EXERCISE DETAILS
Word for word, restate all of the entries.

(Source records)
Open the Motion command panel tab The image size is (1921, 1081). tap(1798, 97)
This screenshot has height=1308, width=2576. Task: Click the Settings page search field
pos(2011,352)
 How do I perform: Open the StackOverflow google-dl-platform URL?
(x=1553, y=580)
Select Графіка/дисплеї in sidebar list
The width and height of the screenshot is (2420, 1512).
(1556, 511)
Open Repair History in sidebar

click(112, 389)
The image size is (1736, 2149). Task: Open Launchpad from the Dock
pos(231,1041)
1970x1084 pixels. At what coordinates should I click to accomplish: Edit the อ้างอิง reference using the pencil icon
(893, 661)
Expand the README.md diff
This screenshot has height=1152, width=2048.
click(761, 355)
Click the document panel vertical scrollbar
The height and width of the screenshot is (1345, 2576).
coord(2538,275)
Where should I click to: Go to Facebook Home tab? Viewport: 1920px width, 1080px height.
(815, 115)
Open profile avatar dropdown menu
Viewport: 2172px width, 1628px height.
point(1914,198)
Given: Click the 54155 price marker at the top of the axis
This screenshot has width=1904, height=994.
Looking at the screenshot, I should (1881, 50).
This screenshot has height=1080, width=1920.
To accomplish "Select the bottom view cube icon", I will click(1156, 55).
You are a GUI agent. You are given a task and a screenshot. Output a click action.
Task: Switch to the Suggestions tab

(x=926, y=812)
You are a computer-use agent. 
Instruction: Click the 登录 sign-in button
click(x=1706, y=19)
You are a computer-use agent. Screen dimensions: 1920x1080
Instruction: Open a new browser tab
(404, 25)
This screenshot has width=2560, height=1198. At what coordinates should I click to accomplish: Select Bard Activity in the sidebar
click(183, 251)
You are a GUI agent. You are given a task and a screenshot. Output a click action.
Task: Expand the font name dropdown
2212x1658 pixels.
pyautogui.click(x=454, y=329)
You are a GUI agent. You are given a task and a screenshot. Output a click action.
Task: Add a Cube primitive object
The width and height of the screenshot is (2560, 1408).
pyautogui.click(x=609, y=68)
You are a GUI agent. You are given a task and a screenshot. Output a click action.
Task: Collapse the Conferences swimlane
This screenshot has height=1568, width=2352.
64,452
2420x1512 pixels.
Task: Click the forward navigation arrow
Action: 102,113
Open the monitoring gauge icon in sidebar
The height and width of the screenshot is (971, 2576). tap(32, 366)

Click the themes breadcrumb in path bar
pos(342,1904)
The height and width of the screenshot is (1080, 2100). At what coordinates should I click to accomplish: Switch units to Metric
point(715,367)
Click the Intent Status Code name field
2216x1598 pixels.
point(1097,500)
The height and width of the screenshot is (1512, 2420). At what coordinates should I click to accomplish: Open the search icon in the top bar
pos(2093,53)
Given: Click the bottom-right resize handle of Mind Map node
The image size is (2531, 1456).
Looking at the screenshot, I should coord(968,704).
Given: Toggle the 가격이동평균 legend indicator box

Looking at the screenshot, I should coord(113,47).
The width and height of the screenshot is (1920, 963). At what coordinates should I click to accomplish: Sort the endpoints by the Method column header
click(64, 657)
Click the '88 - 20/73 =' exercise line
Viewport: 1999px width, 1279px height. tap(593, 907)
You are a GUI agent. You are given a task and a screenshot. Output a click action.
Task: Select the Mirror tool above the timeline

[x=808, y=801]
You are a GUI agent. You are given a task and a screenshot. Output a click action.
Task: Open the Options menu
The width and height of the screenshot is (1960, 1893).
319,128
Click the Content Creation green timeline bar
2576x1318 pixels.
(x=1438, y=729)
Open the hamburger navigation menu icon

EXERCISE OUTPUT
Open the Motion command panel tab The image size is (1921, 1081). tap(1798, 97)
This screenshot has height=1308, width=2576. Task: Click the Settings page search field
pos(2011,352)
 How do I perform: Open the StackOverflow google-dl-platform URL?
(x=1553, y=580)
Select Графіка/дисплеї in sidebar list
The width and height of the screenshot is (2420, 1512).
(1556, 511)
Open Repair History in sidebar

click(112, 389)
The image size is (1736, 2149). Task: Open Launchpad from the Dock
pos(231,1041)
1970x1084 pixels. At what coordinates should I click to accomplish: Edit the อ้างอิง reference using the pencil icon
(893, 661)
Expand the README.md diff
This screenshot has height=1152, width=2048.
click(761, 355)
Click the document panel vertical scrollbar
The height and width of the screenshot is (1345, 2576).
coord(2538,275)
Where should I click to: Go to Facebook Home tab? Viewport: 1920px width, 1080px height.
(815, 115)
Open profile avatar dropdown menu
Viewport: 2172px width, 1628px height.
point(1914,198)
Given: Click the 54155 price marker at the top of the axis
This screenshot has width=1904, height=994.
Looking at the screenshot, I should (1881, 50).
This screenshot has height=1080, width=1920.
To accomplish "Select the bottom view cube icon", I will click(1156, 55).
You are a GUI agent. You are given a task and a screenshot. Output a click action.
Task: Switch to the Suggestions tab

(x=926, y=812)
You are a computer-use agent. 
Instruction: Click the 登录 sign-in button
click(x=1706, y=19)
You are a computer-use agent. Screen dimensions: 1920x1080
Instruction: Open a new browser tab
(404, 25)
This screenshot has width=2560, height=1198. At what coordinates should I click to accomplish: Select Bard Activity in the sidebar
click(183, 251)
You are a GUI agent. You are given a task and a screenshot. Output a click action.
Task: Expand the font name dropdown
2212x1658 pixels.
pyautogui.click(x=454, y=329)
You are a GUI agent. You are given a task and a screenshot. Output a click action.
Task: Add a Cube primitive object
The width and height of the screenshot is (2560, 1408).
pyautogui.click(x=609, y=68)
You are a GUI agent. You are given a task and a screenshot. Output a click action.
Task: Collapse the Conferences swimlane
This screenshot has height=1568, width=2352.
64,452
2420x1512 pixels.
Task: Click the forward navigation arrow
Action: 102,113
Open the monitoring gauge icon in sidebar
The height and width of the screenshot is (971, 2576). tap(32, 366)

Click the themes breadcrumb in path bar
pos(342,1904)
The height and width of the screenshot is (1080, 2100). At what coordinates should I click to accomplish: Switch units to Metric
point(715,367)
Click the Intent Status Code name field
2216x1598 pixels.
point(1097,500)
The height and width of the screenshot is (1512, 2420). At what coordinates should I click to accomplish: Open the search icon in the top bar
pos(2093,53)
Given: Click the bottom-right resize handle of Mind Map node
The image size is (2531, 1456).
Looking at the screenshot, I should coord(968,704).
Given: Toggle the 가격이동평균 legend indicator box

Looking at the screenshot, I should coord(113,47).
The width and height of the screenshot is (1920, 963). At what coordinates should I click to accomplish: Sort the endpoints by the Method column header
click(64, 657)
Click the '88 - 20/73 =' exercise line
Viewport: 1999px width, 1279px height. tap(593, 907)
You are a GUI agent. You are given a task and a screenshot. Output a click action.
Task: Select the Mirror tool above the timeline

[x=808, y=801]
You are a GUI agent. You are given a task and a screenshot. Output a click action.
Task: Open the Options menu
The width and height of the screenshot is (1960, 1893).
319,128
Click the Content Creation green timeline bar
2576x1318 pixels.
(x=1438, y=729)
Open the hamburger navigation menu icon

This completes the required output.